*** Data supplied Section Begins ***
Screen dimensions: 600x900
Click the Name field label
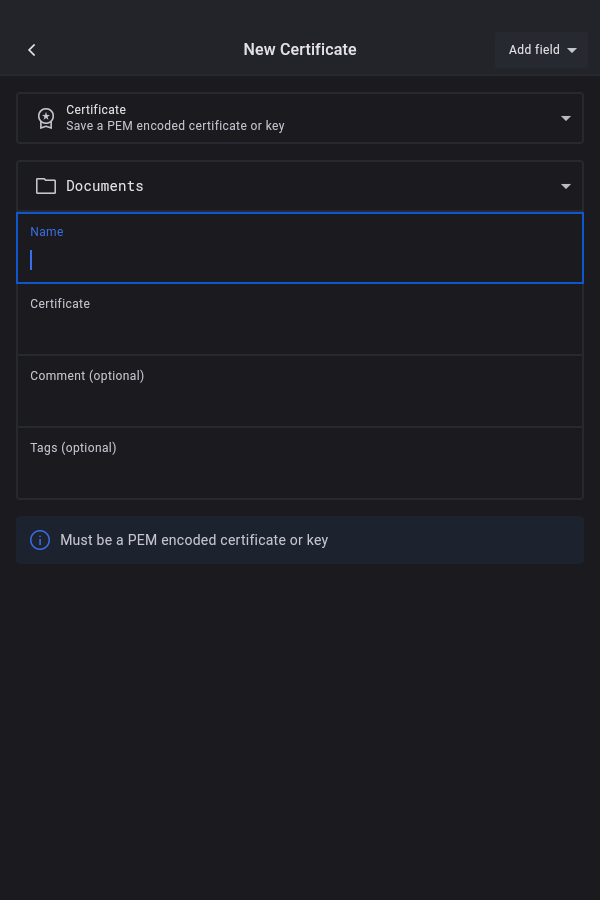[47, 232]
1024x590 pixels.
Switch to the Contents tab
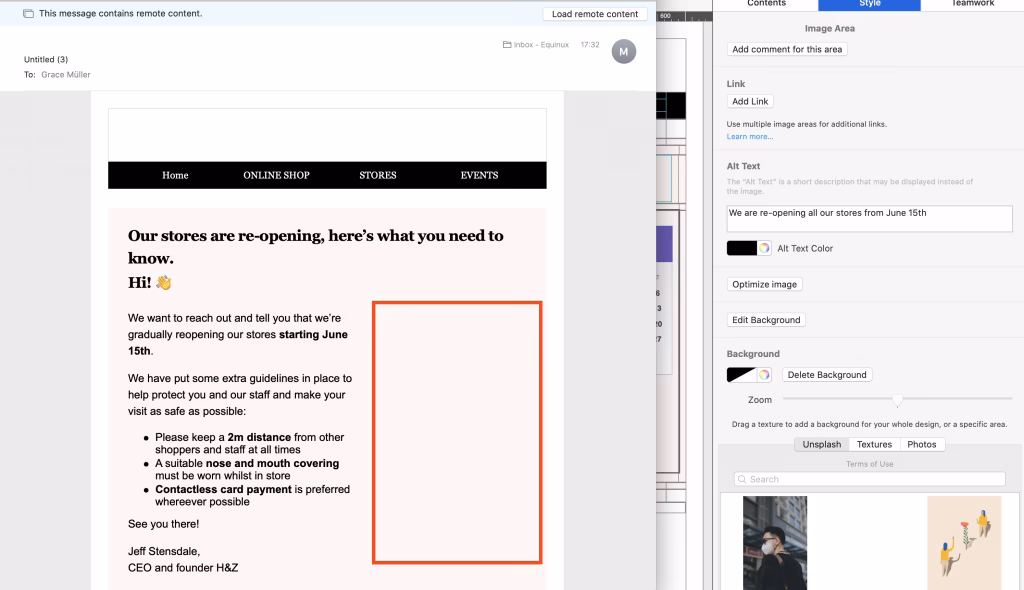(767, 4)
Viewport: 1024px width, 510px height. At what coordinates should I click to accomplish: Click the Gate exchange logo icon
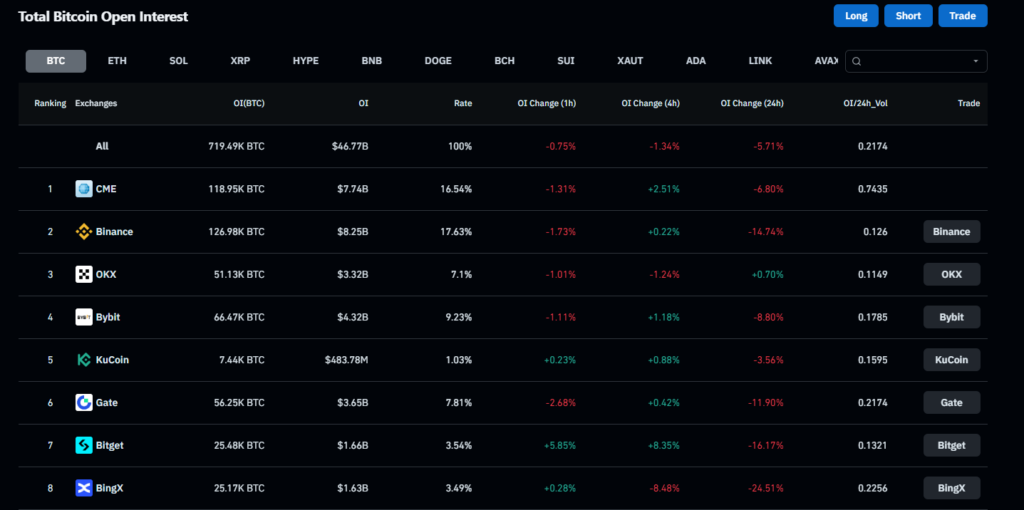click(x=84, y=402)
*** Data supplied Section Ends ***
◆ Problem statement: Exclude the images, then output the data above word for word.

◆ Output below:
Screen dimensions: 600x900
Click the Name field label
[47, 232]
1024x590 pixels.
Switch to the Contents tab
(767, 4)
Viewport: 1024px width, 510px height. At what coordinates should I click to accomplish: Click the Gate exchange logo icon
click(x=84, y=402)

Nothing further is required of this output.